Fonds de la presse : le CDEPS critique la gestion du régime Pastef et dénonce la convocation de Lissa Faye

Mardi 31 Mars 2026

Le Conseil des Diffuseurs et Éditeurs de Presse du Sénégal (CDEPS) a exprimé sa vive préoccupation après la convocation du journaliste Ibrahima Lissa Faye à la Sûreté urbaine, en lien avec ses prises de position sur la gestion du Fonds d’Appui et de Développement de la Presse (FADP) au cours des deux dernières années.


Dans un communiqué rendu public ce 31 mars 2026, l’organisation professionnelle dénonce une atteinte à la liberté d’expression et au libre exercice du journalisme. « Le CDEPS exprime sa vive préoccupation à la suite de la convocation du confrère Ibrahima Lissa Faye à la Sûreté urbaine, en lien avec ses prises de position sur la gestion scandaleuse et illégale du Fonds d’Appui et de Développement de la Presse (FADP) ces deux dernières années », indique le texte.

Le CDEPS rappelle que « l’analyse critique de la gestion des ressources publiques relève pleinement de l’exercice du journalisme et de la liberté d’expression, piliers de tout État de droit ». Selon l’organisation, le journaliste « n’a fait que mettre en lumière des faits chiffrés et vérifiables, qui appellent un débat public transparent et contradictoire, non une intimidation policière ou judiciaire ».

Sur le fond, le communiqué met en cause la répartition du FADP pour l’année 2025. « L’examen des données disponibles fait apparaître un déséquilibre préoccupant dans l’allocation des ressources du FADP 2025 », souligne le CDEPS, précisant que « sur un montant global de 1,9 milliard, une part de 42,2% du budget global, soit 801,24 millions FCFA, est captée par les médias de service public et les structures de gouvernance ».

L’organisation juge cette concentration d’autant plus problématique que « ces entités bénéficient déjà de financements directs de l’État », ajoutant que « l’APS, Le Soleil et la RTS cumulent à eux seuls plus d’un quart du budget total ».

Le communiqué pointe également le poids des institutions de régulation et de formation. « Parallèlement, les institutions dites de gouvernance, incluant notamment le CESTI, le CORED et la CCNP mobilisent des ressources significatives, renforçant davantage le poids de la sphère publique dans un dispositif censé soutenir l’ensemble de l’écosystème médiatique », déplore le CDEPS.

Plus grave encore, l’organisation évoque des irrégularités présumées dans la gestion du fonds. « Des éléments concordants font état d’une ponction de 39,6 millions FCFA opérée par l’administration du FADP sur les allocations destinées à certaines structures, au profit de la Maison de la Presse », affirme-t-elle, estimant qu’« une telle réaffectation (…) soulève de sérieuses interrogations quant à sa légalité et à sa conformité aux principes de bonne gouvernance ».

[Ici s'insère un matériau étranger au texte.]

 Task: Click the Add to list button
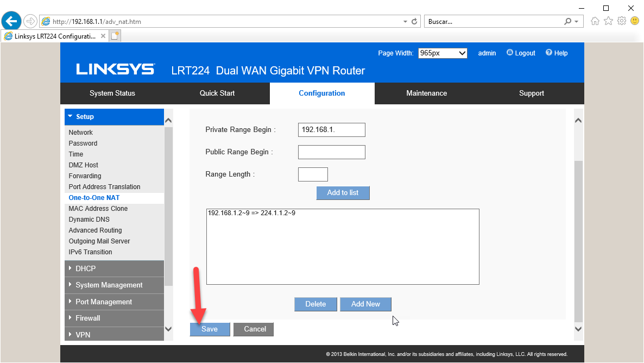pos(343,193)
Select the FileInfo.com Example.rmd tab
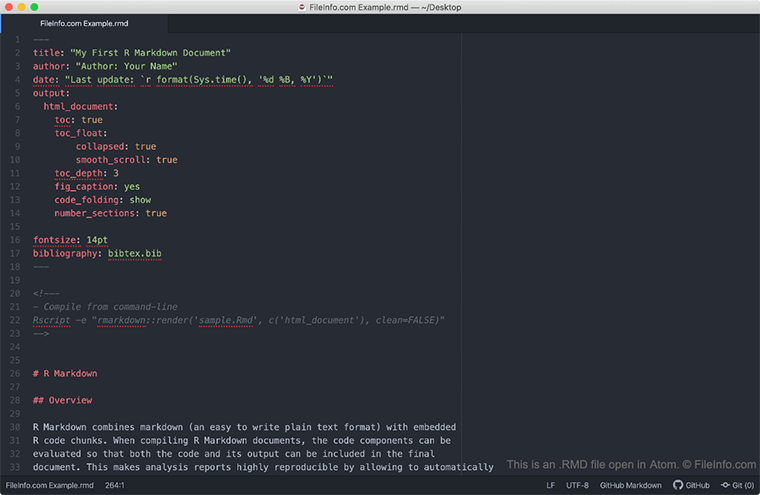This screenshot has height=495, width=760. coord(84,22)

Dans le même temps, le CDEPS souligne la situation difficile de la presse privée. « La presse privée (…) ne reçoit que 36,1% du budget, soit 686,55 millions FCFA », relève le document, qui ajoute que « ce déséquilibre est accentué par le fait que le fonds est resté bloqué illégalement pendant une année entière ».

Face à cette situation, l’organisation professionnelle « apporte son soutien total et sans réserve à Ibrahima Lissa Faye », « dénonce toute tentative d’intimidation visant à museler les voix critiques » et « exige la publication intégrale, détaillée et justifiée des bénéficiaires et des critères d’attribution du FADP ».

Elle appelle également à « l’ouverture d’un audit indépendant sur la gestion du fonds » et à « une réforme en profondeur du mécanisme de répartition, afin de garantir une allocation équitable, transparente et conforme à la vocation première du FADP ».

Enfin, le CDEPS met en garde contre les conséquences de telles pratiques sur la démocratie. « La liberté de la presse ne saurait être dissociée des conditions matérielles de son exercice », insiste l’organisation, prévenant qu’« en fragilisant économiquement les entreprises de presse, tout en exerçant des pressions sur les journalistes, c’est l’équilibre de l’espace démocratique qui est menacé ».